Tuesday, May 31, 2011

Histograms in Ruby with Seer

Google has a robust set of charts through their visualization API that they use for Analytics, so when I needed a solution to graph a histogram, I turned to a Ruby implementation of Google Charts. There are other options, but most have little activity. The Seer gem seems to provide enough power to get the data I need, providing a decent set of configuration options and a lot of simplicity.
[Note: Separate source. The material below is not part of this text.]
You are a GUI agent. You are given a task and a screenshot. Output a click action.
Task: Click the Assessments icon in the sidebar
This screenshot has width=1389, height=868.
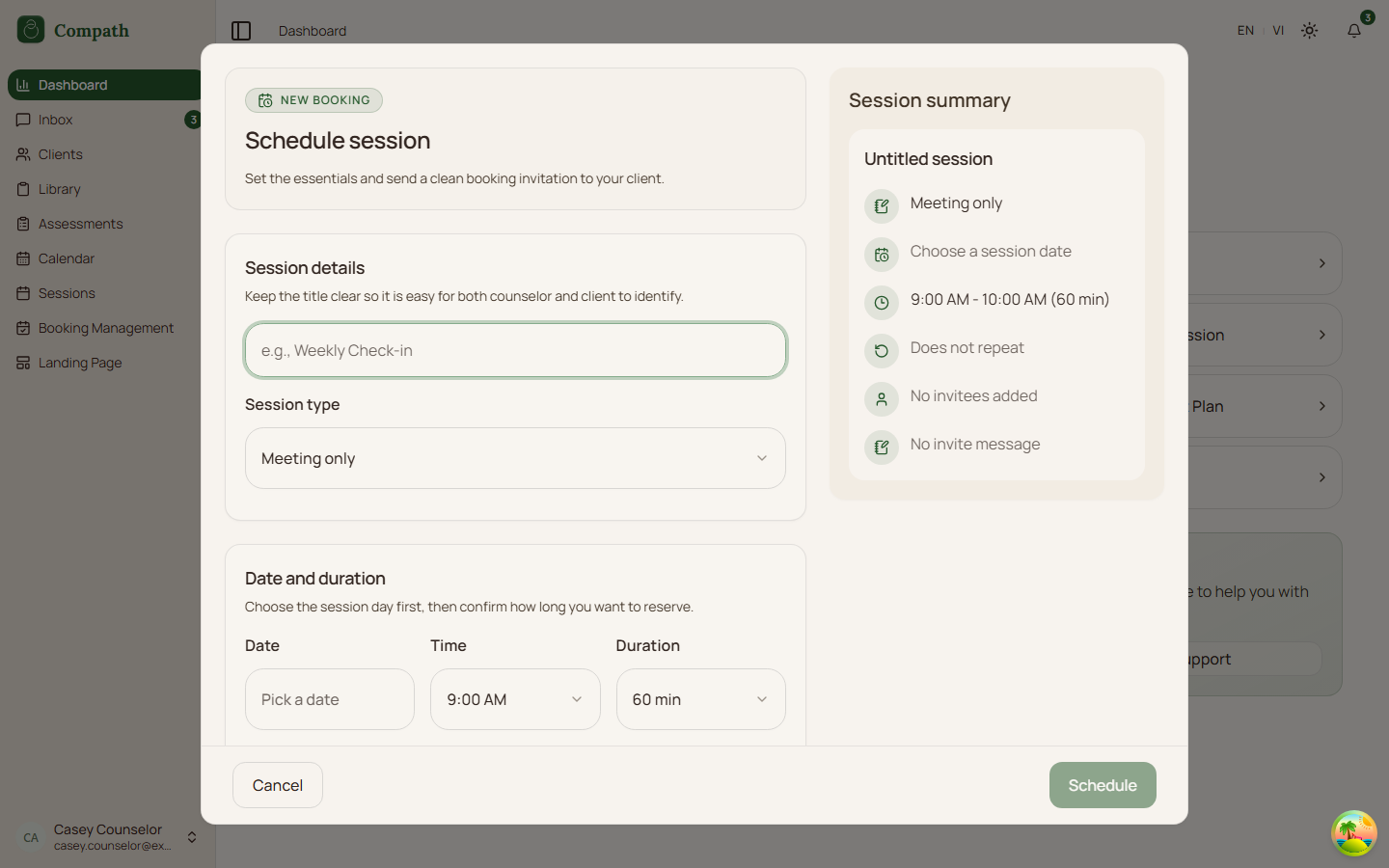click(x=21, y=224)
To get started, add this bit of JavaScript to the head of the page:

= Seer::init_visualization

In the view (preferably a view helper), add this:

begin
  Seer::visualize(
    question.data_points,
    :as => :column_chart,
    :in_element => 'histogram',
    :series => {
      :series_label => 'label',
      :data_method => 'percentage'
    },
    :chart_options => {
      :max => 100,
      :min => 0,
      :height => 355,
      :width => 488,
      :is_3_d => false,
      :legend => 'none',
      :colors => "[{color:'#990000', darker:'#660000'}]",
      :title => 'Best Estimates',
      :title_x => 'Numbers',
      :title_y => 'Percent'
    })
rescue ArgumentError => e
  show_no_data_message_for_histogram
end

Here, we provide a Struct (question.data_points, which I'll get to later) to the column chart (as per Google's API) to render in a div with a histogram id. The series_label and data_method names are important, as they are the two methods the Struct responds to and provide the x- and y-axis data respectively. There are a fair amount of options to play with. Notice that visualize will raise an exception if there is no data instead of just rendering a blank chart, so we need to catch that and display something else. I put a message to tell the user as much:

def show_no_data_message_for_histogram
  content_tag(:div),
    content_tag(:h1, 'There is not enough data to display the Crowd Belief chart'),
    :id => 'empty_histogram_text'
  )
end

The interesting part is packaging up the data into the Struct. Bear in mind that this code is not totally clean and refactored, but the test coverage will make it a lot easier to do so later.

class DataPointsContainer
  class DataPoint < Struct.new(:label, :percentage); end
end
That's all we need to get the Seer visualization working, so now we can provide DataPoint with some data points. As background, a Question has a numerical answer, and we want to get a set of data points where each point is a range of equal size containing the answers. We will show up to 11 points, depending on the size of the range (not the amount of data) so the graph doesn't look too bare or too cluttered. One last fun wrinkle is dealing with outlier data. We decided we don't want to show those data points as separate pieces of data but absorb them into the first and last points of the chart. To calculate the range without the outliers, we first calculate the mean and the standard deviation, and we return two lists: one with the outliers (those above or below 1.96 standard deviations from the mean or~5% and 95%).
def outliers_and_kept_answers(all_answers)
  mean = mean(all_answers)
  stddev = stddev(all_answers, mean)

  all_answers.partition do |i|
    i > high_threshold(all_answers, mean, stddev) ||
    i < low_threshold(all_answers, mean, stddev)
  end
end

def low_threshold(numbers, mean, stddev)
  mean - (stddev * STDDEV_FACTOR).round
end

def high_threshold(numbers, mean, stddev)
  mean + (stddev * STDDEV_FACTOR).round
end
Now we can find the smallest and largest points of the new range of data without worrying about the outliers messing up everything. We start with the first data point as the lowest in the range and add the width of each range to get the highest point:
low_point = answers.minimum
high_point = low_point + range_width(answers.minimum, answers.maximum, amount_of_points)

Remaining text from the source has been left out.